= William A. Marra =

American politician

William A. Marra (February 20, 1928 – December 12, 1998) was a third-party Right to Life Party candidate for President of the United States in the 1988 presidential election; his running mate was Joan Andrews. They received 20,504 votes. Marra had also been a candidate in the Republican and Democratic parties' United States presidential primary in New Hampshire. In the former he received six write-in votes and in the latter received 142 votes.

==Biography==
William A. Marra was born in Jersey City, New Jersey, on February 20, 1928 of Italian immigrant parents. He grew up in Jersey City, but attended the Jesuit Regis High School in New York City.

He was a graduate of the University of Detroit Mercy School of Engineering and Fordham University, serving as a professor of philosophy at the latter for nearly four decades. Marra was an active lecturer, opposing topics such as abortion, atheism and sex education.

For 17 years, Marra hosted a radio program called "Where Catholics Meet" on 710 WOR-AM in New York City. On the show, he addressed issues facing orthodox Catholics in the post-Vatican II world. He often had guests. In the early 1990s, Marra hosted a TV program on the EWTN Global Catholic Network called "The Roman Forum." This program ran for two seasons and addressed many of the same issues as "Where Catholics Meet", but involved fewer guest hosts.

Marra founded Catholic Media Apostolate, an organization dedicated to the propagation of the Roman Catholic faith through the media. He was also heavily involved in Keep the Faith, an organization similar to CMA.

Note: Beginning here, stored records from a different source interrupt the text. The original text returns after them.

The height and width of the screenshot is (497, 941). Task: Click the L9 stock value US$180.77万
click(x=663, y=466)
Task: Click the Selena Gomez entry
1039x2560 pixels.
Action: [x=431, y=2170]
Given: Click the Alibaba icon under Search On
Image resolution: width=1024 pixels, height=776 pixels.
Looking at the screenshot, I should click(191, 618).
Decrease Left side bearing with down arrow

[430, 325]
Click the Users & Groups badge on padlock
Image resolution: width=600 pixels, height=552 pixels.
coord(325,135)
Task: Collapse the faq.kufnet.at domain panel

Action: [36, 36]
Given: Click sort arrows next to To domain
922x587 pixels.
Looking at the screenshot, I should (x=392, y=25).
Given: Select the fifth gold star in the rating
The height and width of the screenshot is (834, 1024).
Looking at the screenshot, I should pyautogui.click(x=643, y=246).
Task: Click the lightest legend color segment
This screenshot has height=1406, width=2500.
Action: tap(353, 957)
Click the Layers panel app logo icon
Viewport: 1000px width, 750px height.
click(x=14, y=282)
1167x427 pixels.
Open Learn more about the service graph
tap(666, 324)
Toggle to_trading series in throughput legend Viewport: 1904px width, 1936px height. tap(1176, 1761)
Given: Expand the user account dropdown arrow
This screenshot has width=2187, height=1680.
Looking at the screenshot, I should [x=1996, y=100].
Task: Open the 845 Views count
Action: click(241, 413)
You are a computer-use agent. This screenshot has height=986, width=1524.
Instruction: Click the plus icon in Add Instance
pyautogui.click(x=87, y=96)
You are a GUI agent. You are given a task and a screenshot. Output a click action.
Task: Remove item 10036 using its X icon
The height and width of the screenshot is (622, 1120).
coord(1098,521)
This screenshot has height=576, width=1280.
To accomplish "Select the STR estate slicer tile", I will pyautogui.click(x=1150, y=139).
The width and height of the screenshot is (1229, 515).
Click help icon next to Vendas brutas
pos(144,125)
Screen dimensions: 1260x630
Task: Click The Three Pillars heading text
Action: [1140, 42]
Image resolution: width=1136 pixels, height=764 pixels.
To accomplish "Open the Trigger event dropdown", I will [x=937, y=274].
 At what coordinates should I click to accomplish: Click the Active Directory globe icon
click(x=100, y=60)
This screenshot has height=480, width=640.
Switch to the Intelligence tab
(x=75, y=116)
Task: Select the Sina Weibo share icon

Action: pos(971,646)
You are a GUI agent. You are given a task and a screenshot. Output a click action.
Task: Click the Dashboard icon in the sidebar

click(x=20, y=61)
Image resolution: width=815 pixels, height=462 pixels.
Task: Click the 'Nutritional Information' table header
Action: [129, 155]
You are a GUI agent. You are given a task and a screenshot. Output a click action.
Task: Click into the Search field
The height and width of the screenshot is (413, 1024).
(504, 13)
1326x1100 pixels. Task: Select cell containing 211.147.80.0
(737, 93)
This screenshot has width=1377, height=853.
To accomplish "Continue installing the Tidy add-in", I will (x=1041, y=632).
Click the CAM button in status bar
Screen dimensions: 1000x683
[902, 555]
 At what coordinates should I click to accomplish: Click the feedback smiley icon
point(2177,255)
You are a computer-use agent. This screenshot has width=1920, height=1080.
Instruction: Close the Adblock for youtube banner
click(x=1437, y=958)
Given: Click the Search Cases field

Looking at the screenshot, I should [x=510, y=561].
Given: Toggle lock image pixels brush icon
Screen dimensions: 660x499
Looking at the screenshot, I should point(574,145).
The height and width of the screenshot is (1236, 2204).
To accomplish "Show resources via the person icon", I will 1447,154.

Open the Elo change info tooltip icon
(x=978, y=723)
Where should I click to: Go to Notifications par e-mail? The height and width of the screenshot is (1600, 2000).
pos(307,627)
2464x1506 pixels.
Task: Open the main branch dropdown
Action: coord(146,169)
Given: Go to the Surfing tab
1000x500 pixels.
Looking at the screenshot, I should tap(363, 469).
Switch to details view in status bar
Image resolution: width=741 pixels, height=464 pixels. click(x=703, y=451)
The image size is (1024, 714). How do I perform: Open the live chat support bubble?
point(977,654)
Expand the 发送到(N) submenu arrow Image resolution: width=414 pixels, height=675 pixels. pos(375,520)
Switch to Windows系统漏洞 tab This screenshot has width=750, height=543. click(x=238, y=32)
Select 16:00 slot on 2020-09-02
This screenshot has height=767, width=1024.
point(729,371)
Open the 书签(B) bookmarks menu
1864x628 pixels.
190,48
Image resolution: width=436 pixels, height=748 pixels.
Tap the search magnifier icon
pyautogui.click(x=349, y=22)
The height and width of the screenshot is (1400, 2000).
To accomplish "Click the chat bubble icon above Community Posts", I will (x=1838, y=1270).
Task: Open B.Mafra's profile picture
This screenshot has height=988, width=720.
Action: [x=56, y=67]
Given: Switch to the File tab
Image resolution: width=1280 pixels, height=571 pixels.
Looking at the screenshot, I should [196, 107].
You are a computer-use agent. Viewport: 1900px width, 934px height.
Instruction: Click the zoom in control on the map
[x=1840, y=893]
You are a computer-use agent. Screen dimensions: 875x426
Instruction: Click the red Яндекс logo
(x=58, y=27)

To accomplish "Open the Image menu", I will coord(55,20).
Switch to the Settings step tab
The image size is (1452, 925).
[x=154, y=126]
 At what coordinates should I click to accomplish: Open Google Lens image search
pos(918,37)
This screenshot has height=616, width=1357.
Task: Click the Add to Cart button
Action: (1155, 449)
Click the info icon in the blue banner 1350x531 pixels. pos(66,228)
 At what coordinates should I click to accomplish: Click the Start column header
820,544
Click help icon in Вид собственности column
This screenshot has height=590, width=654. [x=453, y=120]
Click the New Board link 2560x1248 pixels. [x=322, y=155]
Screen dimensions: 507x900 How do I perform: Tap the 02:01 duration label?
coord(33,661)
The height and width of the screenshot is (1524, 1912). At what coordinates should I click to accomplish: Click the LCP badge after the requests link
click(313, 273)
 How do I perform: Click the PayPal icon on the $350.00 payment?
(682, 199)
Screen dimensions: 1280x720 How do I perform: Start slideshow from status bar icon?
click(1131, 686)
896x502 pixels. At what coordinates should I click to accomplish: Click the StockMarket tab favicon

In 2003, his daughter Lorretta Marra Malvasi was convicted of assisting James Charles Kopp subsequent to Kopp's killing of Barnett Slepian, a physician who legally performed abortions in New York State.

==Bibliography==
- von Hildebrand, Dietrich (1973). Satan at Work: in Biblical exegesis...in Catechetics & Religious Education...in Desacralized Worship...in Ostpolitik (foreword)
- Marra, William A. (1979) Happiness and Christian Hope: A Phenomenological Analysis ISBN 0-8199-0770-7
- Marra, William A. (with Dietrich von Hildebrand). Sex Education: The Basic Issues
- Marra, William A. “Von Hildebrand on Love, Happiness, and Sex.” In The Catholic Writer: The Proceedings of the Wethersfield Institute 2 (Ignatius Press, 1989): 119-127.